* _Your instructions_
Give back the entries below verbatim.

━━ Entries provided ━━

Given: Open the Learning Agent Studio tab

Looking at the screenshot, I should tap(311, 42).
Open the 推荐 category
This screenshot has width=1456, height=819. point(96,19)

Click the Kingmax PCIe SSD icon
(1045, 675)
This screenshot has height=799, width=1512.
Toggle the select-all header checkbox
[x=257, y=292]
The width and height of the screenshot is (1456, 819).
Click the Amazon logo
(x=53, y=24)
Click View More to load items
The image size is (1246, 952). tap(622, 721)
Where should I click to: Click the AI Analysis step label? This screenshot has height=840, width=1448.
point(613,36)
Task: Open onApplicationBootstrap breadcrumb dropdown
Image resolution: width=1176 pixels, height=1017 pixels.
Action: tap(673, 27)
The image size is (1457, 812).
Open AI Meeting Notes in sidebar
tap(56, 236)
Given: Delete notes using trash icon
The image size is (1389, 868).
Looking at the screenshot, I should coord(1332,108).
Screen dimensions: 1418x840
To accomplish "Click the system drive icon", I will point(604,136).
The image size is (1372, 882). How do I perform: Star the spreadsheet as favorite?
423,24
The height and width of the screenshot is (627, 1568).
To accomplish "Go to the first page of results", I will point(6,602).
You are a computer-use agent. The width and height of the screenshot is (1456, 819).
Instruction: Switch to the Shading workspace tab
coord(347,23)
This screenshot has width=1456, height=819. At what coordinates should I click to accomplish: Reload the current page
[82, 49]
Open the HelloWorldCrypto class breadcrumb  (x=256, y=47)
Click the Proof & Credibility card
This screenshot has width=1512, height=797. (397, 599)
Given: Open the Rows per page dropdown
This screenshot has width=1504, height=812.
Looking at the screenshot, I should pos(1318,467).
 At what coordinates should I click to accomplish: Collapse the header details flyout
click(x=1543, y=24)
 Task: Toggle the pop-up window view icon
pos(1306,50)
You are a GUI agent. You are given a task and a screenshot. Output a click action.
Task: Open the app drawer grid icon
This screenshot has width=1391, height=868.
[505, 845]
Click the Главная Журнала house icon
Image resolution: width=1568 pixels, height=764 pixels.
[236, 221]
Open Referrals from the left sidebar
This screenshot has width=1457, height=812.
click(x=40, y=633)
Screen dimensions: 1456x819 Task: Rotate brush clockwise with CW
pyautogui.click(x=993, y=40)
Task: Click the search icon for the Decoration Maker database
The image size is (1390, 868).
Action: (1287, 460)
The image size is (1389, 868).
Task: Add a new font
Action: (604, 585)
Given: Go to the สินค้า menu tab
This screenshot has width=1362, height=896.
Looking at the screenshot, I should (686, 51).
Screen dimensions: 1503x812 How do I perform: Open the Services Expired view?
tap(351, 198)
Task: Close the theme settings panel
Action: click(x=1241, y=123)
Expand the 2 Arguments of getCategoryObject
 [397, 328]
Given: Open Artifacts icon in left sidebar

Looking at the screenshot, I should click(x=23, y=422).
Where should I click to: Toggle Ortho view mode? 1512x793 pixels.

━━━

* _Task answer_
Given: Open the Learning Agent Studio tab

Looking at the screenshot, I should tap(311, 42).
Open the 推荐 category
This screenshot has width=1456, height=819. point(96,19)

Click the Kingmax PCIe SSD icon
(1045, 675)
This screenshot has height=799, width=1512.
Toggle the select-all header checkbox
[x=257, y=292]
The width and height of the screenshot is (1456, 819).
Click the Amazon logo
(x=53, y=24)
Click View More to load items
The image size is (1246, 952). tap(622, 721)
Where should I click to: Click the AI Analysis step label? This screenshot has height=840, width=1448.
point(613,36)
Task: Open onApplicationBootstrap breadcrumb dropdown
Image resolution: width=1176 pixels, height=1017 pixels.
Action: tap(673, 27)
The image size is (1457, 812).
Open AI Meeting Notes in sidebar
tap(56, 236)
Given: Delete notes using trash icon
The image size is (1389, 868).
Looking at the screenshot, I should coord(1332,108).
Screen dimensions: 1418x840
To accomplish "Click the system drive icon", I will point(604,136).
The image size is (1372, 882). How do I perform: Star the spreadsheet as favorite?
423,24
The height and width of the screenshot is (627, 1568).
To accomplish "Go to the first page of results", I will point(6,602).
You are a computer-use agent. The width and height of the screenshot is (1456, 819).
Instruction: Switch to the Shading workspace tab
coord(347,23)
This screenshot has width=1456, height=819. At what coordinates should I click to accomplish: Reload the current page
[82, 49]
Open the HelloWorldCrypto class breadcrumb  (x=256, y=47)
Click the Proof & Credibility card
This screenshot has width=1512, height=797. (397, 599)
Given: Open the Rows per page dropdown
This screenshot has width=1504, height=812.
Looking at the screenshot, I should pos(1318,467).
 At what coordinates should I click to accomplish: Collapse the header details flyout
click(x=1543, y=24)
 Task: Toggle the pop-up window view icon
pos(1306,50)
You are a GUI agent. You are given a task and a screenshot. Output a click action.
Task: Open the app drawer grid icon
This screenshot has width=1391, height=868.
[505, 845]
Click the Главная Журнала house icon
Image resolution: width=1568 pixels, height=764 pixels.
[236, 221]
Open Referrals from the left sidebar
This screenshot has width=1457, height=812.
click(x=40, y=633)
Screen dimensions: 1456x819 Task: Rotate brush clockwise with CW
pyautogui.click(x=993, y=40)
Task: Click the search icon for the Decoration Maker database
The image size is (1390, 868).
Action: (1287, 460)
The image size is (1389, 868).
Task: Add a new font
Action: (604, 585)
Given: Go to the สินค้า menu tab
This screenshot has width=1362, height=896.
Looking at the screenshot, I should (686, 51).
Screen dimensions: 1503x812 How do I perform: Open the Services Expired view?
tap(351, 198)
Task: Close the theme settings panel
Action: click(x=1241, y=123)
Expand the 2 Arguments of getCategoryObject
 [397, 328]
Given: Open Artifacts icon in left sidebar

Looking at the screenshot, I should click(x=23, y=422).
Where should I click to: Toggle Ortho view mode? 1512x793 pixels.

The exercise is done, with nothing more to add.